**WHAT TO PRODUCE:** A word-for-word restatement of the data is what is needed.

________________________________________

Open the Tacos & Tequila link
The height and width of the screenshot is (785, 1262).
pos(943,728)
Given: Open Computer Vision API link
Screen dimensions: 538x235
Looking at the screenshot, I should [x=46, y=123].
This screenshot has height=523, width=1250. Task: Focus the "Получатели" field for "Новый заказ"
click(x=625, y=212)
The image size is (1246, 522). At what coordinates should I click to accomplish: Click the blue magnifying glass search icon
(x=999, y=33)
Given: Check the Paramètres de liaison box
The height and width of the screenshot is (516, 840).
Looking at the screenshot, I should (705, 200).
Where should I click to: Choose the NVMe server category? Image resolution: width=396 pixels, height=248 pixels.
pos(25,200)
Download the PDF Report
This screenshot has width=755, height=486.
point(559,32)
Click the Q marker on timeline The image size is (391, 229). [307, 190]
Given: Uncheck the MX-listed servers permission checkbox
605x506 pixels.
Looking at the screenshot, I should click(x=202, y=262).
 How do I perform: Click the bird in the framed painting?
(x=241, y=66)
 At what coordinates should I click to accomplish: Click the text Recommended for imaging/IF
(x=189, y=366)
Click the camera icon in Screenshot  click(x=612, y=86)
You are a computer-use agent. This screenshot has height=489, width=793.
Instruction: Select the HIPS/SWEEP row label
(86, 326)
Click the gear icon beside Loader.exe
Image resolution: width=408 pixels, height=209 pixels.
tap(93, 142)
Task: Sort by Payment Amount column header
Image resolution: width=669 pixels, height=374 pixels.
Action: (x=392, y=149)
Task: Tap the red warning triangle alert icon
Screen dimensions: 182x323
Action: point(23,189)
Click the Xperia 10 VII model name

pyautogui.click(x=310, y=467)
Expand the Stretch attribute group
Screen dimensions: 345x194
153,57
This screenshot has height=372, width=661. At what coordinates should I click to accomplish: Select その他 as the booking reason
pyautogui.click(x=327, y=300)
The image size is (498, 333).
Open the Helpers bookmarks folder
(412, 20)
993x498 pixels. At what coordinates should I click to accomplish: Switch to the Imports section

________________________________________

**RESULT:**
Open the Tacos & Tequila link
The height and width of the screenshot is (785, 1262).
pos(943,728)
Given: Open Computer Vision API link
Screen dimensions: 538x235
Looking at the screenshot, I should [x=46, y=123].
This screenshot has height=523, width=1250. Task: Focus the "Получатели" field for "Новый заказ"
click(x=625, y=212)
The image size is (1246, 522). At what coordinates should I click to accomplish: Click the blue magnifying glass search icon
(x=999, y=33)
Given: Check the Paramètres de liaison box
The height and width of the screenshot is (516, 840).
Looking at the screenshot, I should (705, 200).
Where should I click to: Choose the NVMe server category? Image resolution: width=396 pixels, height=248 pixels.
pos(25,200)
Download the PDF Report
This screenshot has width=755, height=486.
point(559,32)
Click the Q marker on timeline The image size is (391, 229). [307, 190]
Given: Uncheck the MX-listed servers permission checkbox
605x506 pixels.
Looking at the screenshot, I should click(x=202, y=262).
 How do I perform: Click the bird in the framed painting?
(x=241, y=66)
 At what coordinates should I click to accomplish: Click the text Recommended for imaging/IF
(x=189, y=366)
Click the camera icon in Screenshot  click(x=612, y=86)
You are a computer-use agent. This screenshot has height=489, width=793.
Instruction: Select the HIPS/SWEEP row label
(86, 326)
Click the gear icon beside Loader.exe
Image resolution: width=408 pixels, height=209 pixels.
tap(93, 142)
Task: Sort by Payment Amount column header
Image resolution: width=669 pixels, height=374 pixels.
Action: (x=392, y=149)
Task: Tap the red warning triangle alert icon
Screen dimensions: 182x323
Action: point(23,189)
Click the Xperia 10 VII model name

pyautogui.click(x=310, y=467)
Expand the Stretch attribute group
Screen dimensions: 345x194
153,57
This screenshot has height=372, width=661. At what coordinates should I click to accomplish: Select その他 as the booking reason
pyautogui.click(x=327, y=300)
The image size is (498, 333).
Open the Helpers bookmarks folder
(412, 20)
993x498 pixels. At what coordinates should I click to accomplish: Switch to the Imports section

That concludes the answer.